やせる糖尿病薬「SGLT2阻害薬」の意外な副作用…多血症との関係

健康診断時は服薬の告知を

■服薬を中断すれば数値は戻るが…

「SGLTはナトリウム・グルコース共役輸送体と呼ばれるタンパク質の一種で、ナトリウムはグルコース(ブドウ糖)を細胞内に取り込む働きをします。SGLT2はその中でも、腎臓の近位尿細管という限局した部位に存在しています。SGLT2阻害薬はその働きを阻害することでブドウ糖の再吸収を抑え、血糖値を下げる薬です」

 この薬は従来の糖尿病の薬のようにインスリンを分泌する膵臓を、薬を飲むたびに刺激して酷使させることがない。そのため、膵臓に優しい糖尿病薬として高い評価を得ている。

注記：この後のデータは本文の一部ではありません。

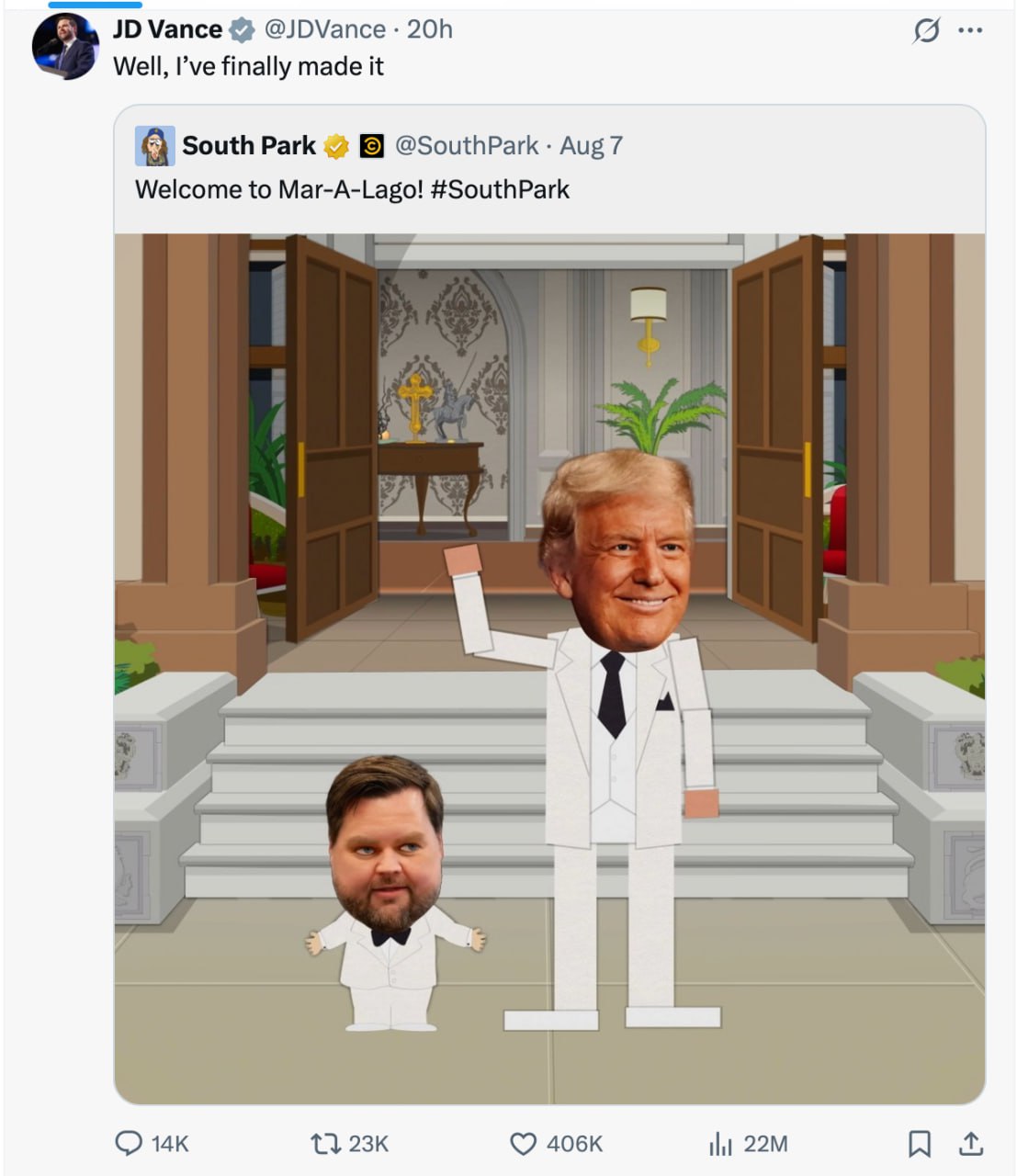Open the Mar-A-Lago cartoon image
This screenshot has width=1017, height=1176.
[549, 669]
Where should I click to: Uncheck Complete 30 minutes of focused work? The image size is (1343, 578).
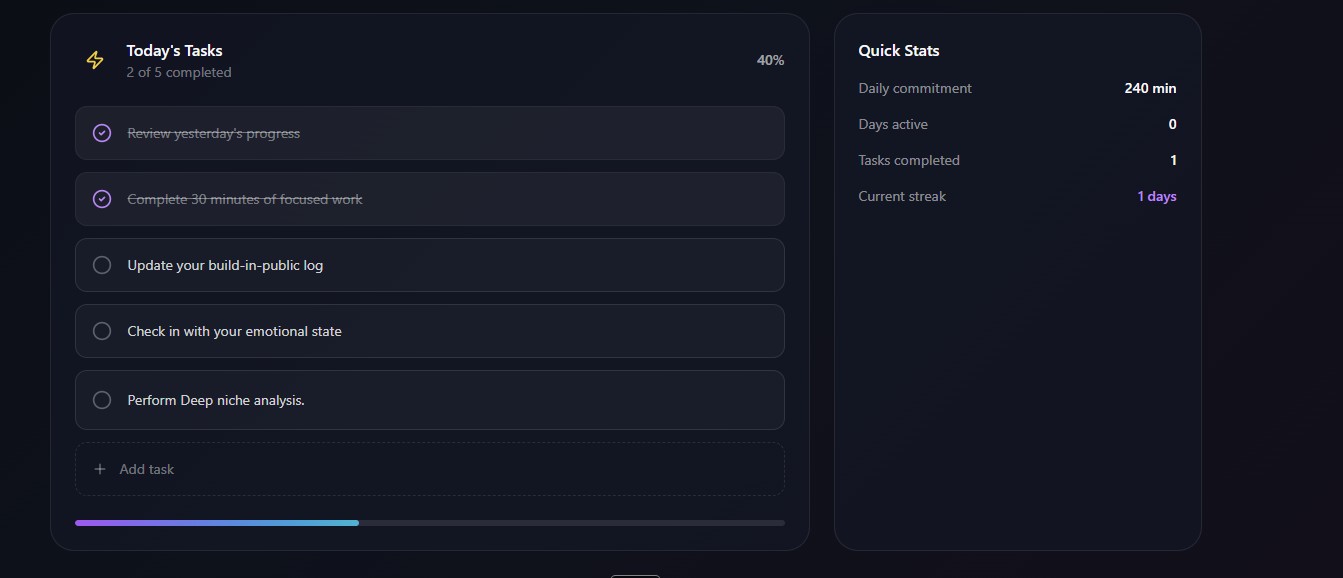102,199
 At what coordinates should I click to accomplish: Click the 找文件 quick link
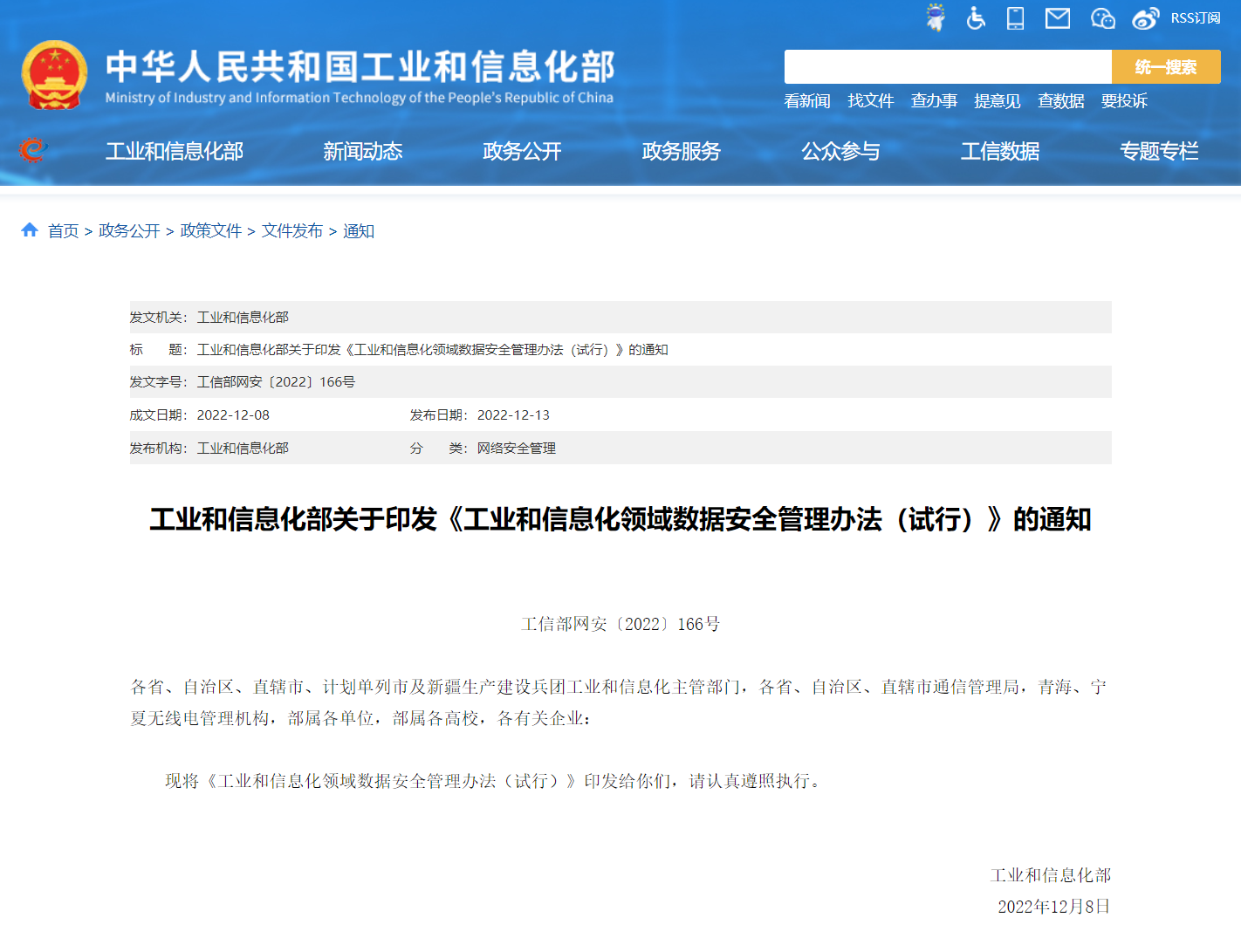(x=870, y=101)
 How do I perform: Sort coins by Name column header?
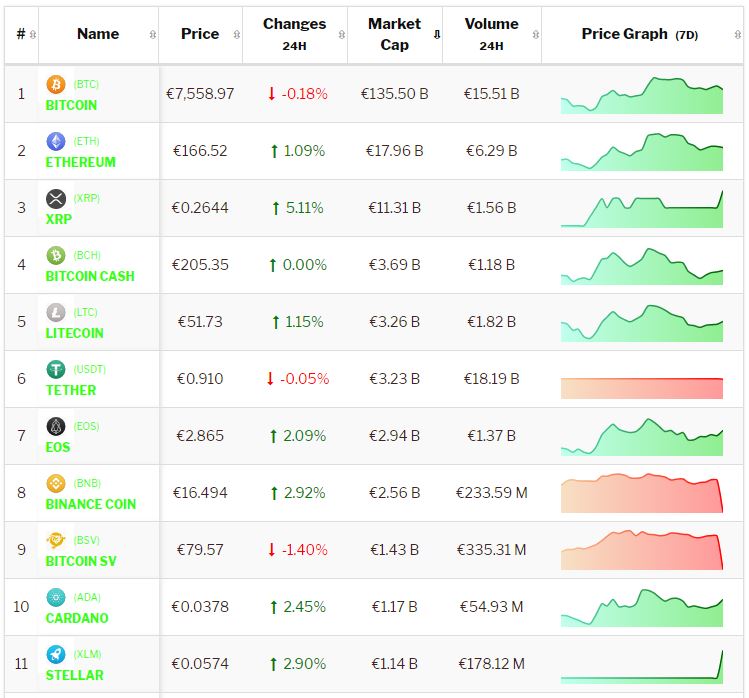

 しかしその一方で、血管から水分を排出させ、見かけ上、血液中の赤血球の割合を大きく見せる場合がある。

「多血症には3種類あります。①血管内を循環している赤血球の量が増加する『絶対的多血症』②血管内を循環している血漿の量が減少することで、見かけ上の赤血球が増加した『相対的多血症』③主に喫煙によりヘモグロビンが一酸化炭素と結合して全身への酸素供給量が減少し、その代償として赤血球が増加する『二次性赤血球増加症』です。SGLT2阻害薬は相対的多血症を招くだけでなく、腎臓へのストレスを軽減させることで腎臓での造血因子(エリスロポエチン)の分泌を促進して赤血球増加が起こるとも考えられます。ただ、現時点ではSGLT2阻害薬による多血症が大きな問題になっているわけではなく、薬をやめれば元の値に戻ります」

 健康診断で、糖尿病治療のためSGLT2阻害薬を服薬していることを告げておかないと、健康診断の医師が誤解する恐れがある。SGLT2阻害薬を飲んでいる人は、そうしたことが起きる可能性があることも知っておく必要がある。